Down to the last line, retype each line of the entries exactly, starting with the one that contains "[Prilagodi postavke] (13, 2563)".

##### SOURCE DATA

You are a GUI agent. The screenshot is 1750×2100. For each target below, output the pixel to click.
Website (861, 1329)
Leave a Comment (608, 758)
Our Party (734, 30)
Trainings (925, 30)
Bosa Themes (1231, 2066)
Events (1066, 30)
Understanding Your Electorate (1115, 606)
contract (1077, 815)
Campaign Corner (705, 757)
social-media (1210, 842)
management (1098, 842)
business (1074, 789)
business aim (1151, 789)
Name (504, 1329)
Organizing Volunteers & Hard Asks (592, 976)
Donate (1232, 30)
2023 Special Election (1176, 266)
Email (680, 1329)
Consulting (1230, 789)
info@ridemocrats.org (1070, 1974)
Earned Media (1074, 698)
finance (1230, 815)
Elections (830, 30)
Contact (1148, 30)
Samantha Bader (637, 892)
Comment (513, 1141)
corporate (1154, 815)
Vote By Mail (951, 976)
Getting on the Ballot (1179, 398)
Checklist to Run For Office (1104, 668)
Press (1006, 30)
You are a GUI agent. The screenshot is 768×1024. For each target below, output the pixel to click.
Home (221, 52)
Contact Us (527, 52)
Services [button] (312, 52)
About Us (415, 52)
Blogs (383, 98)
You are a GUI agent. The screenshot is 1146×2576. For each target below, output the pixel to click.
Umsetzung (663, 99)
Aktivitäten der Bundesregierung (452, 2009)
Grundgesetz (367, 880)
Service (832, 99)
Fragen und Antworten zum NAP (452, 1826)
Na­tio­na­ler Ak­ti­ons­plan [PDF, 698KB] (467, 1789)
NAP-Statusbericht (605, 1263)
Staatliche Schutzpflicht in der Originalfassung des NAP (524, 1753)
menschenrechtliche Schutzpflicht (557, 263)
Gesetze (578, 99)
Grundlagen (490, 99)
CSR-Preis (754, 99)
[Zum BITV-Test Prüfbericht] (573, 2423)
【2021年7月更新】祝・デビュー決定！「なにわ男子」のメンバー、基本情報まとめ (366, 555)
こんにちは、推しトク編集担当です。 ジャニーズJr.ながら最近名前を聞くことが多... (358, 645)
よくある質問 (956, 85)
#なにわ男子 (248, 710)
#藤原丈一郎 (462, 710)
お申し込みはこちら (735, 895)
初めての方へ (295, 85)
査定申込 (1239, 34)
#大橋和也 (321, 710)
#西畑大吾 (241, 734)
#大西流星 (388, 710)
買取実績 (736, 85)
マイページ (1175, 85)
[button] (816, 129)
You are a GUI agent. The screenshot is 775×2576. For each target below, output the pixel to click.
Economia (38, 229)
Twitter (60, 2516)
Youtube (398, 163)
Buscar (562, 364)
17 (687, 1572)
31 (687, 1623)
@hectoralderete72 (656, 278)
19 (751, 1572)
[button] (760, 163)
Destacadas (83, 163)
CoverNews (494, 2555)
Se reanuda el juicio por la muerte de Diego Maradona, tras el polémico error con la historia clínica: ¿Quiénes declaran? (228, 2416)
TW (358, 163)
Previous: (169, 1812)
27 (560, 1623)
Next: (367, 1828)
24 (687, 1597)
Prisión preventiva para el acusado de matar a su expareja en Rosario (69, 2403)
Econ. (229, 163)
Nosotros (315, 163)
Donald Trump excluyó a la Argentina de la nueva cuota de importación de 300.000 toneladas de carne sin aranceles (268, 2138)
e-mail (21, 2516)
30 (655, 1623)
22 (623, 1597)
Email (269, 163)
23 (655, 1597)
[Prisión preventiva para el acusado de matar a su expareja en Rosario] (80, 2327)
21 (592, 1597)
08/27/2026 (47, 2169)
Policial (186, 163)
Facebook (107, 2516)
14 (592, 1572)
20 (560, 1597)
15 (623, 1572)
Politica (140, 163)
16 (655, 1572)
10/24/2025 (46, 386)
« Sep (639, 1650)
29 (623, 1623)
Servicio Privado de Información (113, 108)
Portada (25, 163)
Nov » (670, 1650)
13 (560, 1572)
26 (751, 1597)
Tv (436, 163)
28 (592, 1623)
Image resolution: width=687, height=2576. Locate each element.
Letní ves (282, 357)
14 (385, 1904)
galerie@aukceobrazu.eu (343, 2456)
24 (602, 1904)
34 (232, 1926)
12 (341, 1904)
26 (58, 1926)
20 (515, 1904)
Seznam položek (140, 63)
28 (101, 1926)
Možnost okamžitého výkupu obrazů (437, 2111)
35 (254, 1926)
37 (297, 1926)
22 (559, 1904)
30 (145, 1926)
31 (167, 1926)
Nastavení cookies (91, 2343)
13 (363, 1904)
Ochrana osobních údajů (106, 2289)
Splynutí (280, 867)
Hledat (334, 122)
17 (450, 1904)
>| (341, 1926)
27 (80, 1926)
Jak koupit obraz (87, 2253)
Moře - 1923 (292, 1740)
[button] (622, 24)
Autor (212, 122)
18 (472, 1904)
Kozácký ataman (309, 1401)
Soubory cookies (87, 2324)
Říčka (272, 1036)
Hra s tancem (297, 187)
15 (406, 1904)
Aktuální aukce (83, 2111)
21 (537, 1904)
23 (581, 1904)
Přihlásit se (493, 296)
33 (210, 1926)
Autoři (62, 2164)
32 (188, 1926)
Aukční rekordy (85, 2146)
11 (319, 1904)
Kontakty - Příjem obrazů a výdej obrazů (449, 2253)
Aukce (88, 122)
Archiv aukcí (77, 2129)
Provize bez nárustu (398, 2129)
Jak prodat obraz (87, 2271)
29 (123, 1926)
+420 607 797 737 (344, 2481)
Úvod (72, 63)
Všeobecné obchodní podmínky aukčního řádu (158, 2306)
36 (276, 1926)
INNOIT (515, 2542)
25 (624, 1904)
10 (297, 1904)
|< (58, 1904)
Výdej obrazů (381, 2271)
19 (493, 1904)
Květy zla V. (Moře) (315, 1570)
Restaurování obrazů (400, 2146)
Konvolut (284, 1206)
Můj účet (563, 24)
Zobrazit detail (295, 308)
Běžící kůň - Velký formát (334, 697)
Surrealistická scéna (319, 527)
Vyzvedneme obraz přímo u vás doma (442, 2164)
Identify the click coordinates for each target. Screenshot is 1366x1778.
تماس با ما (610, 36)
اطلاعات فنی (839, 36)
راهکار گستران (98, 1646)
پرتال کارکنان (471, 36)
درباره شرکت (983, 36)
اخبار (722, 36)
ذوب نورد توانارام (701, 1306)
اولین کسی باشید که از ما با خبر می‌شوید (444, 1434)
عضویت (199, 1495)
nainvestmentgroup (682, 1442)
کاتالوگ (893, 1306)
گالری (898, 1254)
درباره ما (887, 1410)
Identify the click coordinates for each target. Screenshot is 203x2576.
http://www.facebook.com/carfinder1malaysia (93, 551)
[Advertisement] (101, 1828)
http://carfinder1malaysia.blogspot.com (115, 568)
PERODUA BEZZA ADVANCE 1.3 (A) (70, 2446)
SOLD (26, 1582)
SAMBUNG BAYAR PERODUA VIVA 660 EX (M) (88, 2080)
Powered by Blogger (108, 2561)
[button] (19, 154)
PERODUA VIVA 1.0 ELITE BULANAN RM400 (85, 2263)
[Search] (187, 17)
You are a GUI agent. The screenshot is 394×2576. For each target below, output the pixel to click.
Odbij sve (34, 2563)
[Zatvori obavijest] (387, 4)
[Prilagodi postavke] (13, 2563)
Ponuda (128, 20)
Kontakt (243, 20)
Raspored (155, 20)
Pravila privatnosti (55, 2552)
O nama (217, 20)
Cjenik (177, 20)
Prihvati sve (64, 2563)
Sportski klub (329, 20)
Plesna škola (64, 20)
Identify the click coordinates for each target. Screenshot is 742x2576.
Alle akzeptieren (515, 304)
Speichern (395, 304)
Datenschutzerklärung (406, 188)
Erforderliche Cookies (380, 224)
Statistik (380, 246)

##########

**SOLUTION TO THIS TASK:**
[Prilagodi postavke] (13, 2563)
Ponuda (128, 20)
Kontakt (243, 20)
Raspored (155, 20)
Pravila privatnosti (55, 2552)
O nama (217, 20)
Cjenik (177, 20)
Prihvati sve (64, 2563)
Sportski klub (329, 20)
Plesna škola (64, 20)
Identify the click coordinates for each target. Screenshot is 742x2576.
Alle akzeptieren (515, 304)
Speichern (395, 304)
Datenschutzerklärung (406, 188)
Erforderliche Cookies (380, 224)
Statistik (380, 246)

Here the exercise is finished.